Je suis devenu bûcheron.

Au contact de forestiers en Bourgogne, j’ai développé des techniques particulières pour ébaucher les formes in situ, à même les grumes. Dans cet environnement sylvicole, j’ai été amené à rencontrer des propriétaires de forêt, des exploitants forestiers, des scieries locales et des agents de l’ONF. Tout un monde dont je connaissais l’existence, mais qui était lointain quand j’exerçais en tant qu’ébéniste. Dans mon activité précédente, le bois était un matériau ; aujourd’hui c’est une matière première. Un point de départ, et aussi ce qui tient la première place.
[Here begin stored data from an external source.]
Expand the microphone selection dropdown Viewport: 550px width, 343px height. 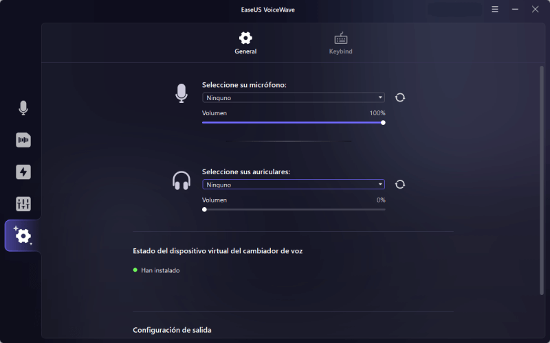point(293,97)
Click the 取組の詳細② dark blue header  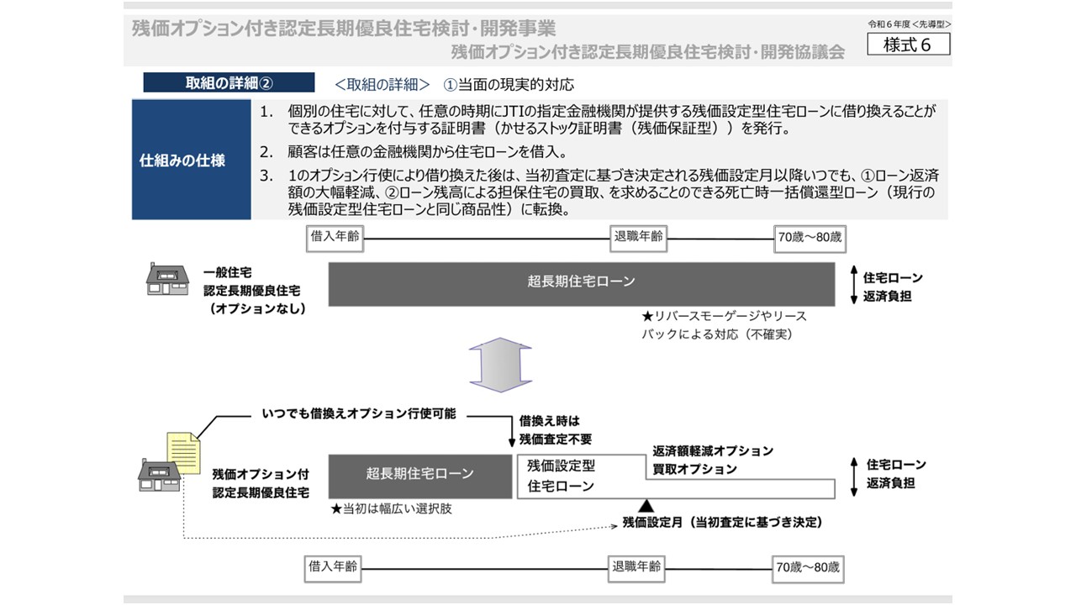[229, 83]
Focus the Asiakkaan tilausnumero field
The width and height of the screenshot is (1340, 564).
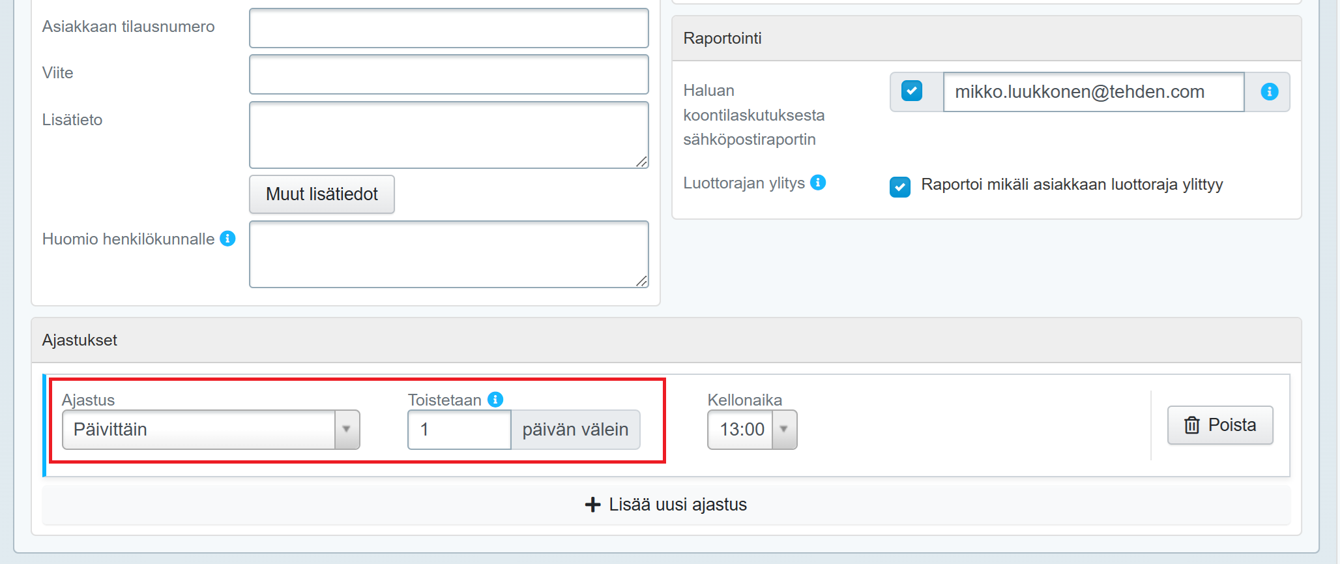448,28
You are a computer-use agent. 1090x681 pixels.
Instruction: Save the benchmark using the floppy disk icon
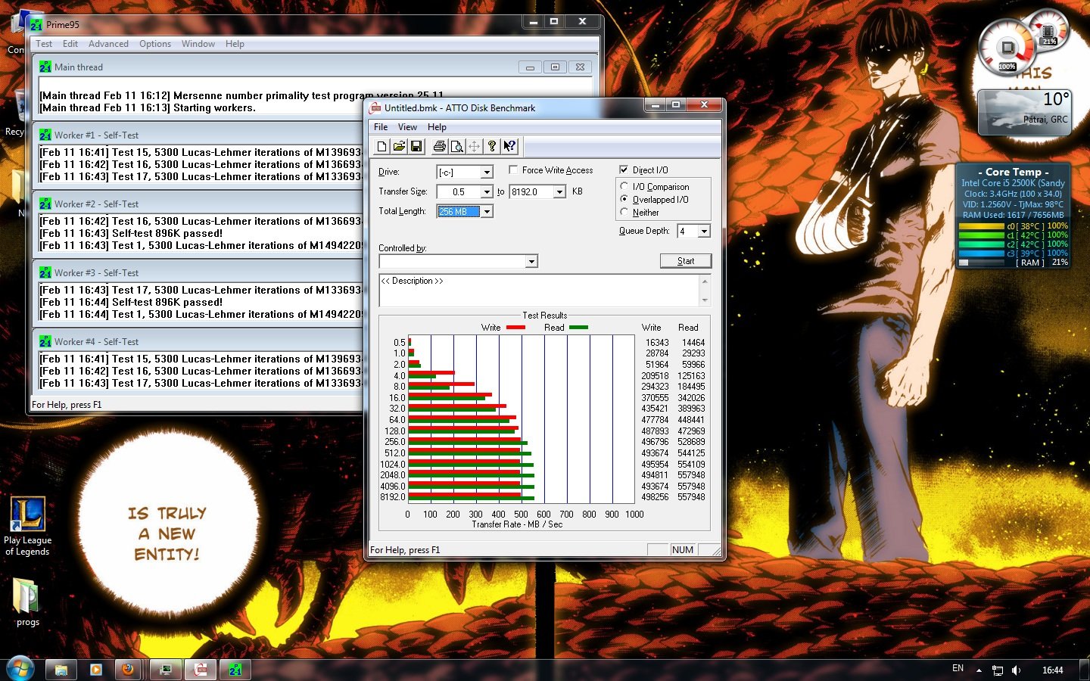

Ce retour à la source m’a également poussé vers la plus stricte épure dans la forme. Certainement étais-je influencé par les architectes avec qui j’ai travaillé. Mais ce goût pour le minimalisme, s’il s’exprime aujourd’hui dans le design de mes créations, est aussi un principe qui s’applique au procédé de fabrication. J’ai adopté un outillage léger (plane, herminette…), sans aucune machine d’atelier, et mon équipement est globalement plus simple que celui d’une petite menuiserie. J’utilise des techniques primitives de taille directe, en remplaçant simplement les haches par des tronçonneuses, mais avec l’objectif de créer, dans une matière brute, apprivoisée, des objets contemporains.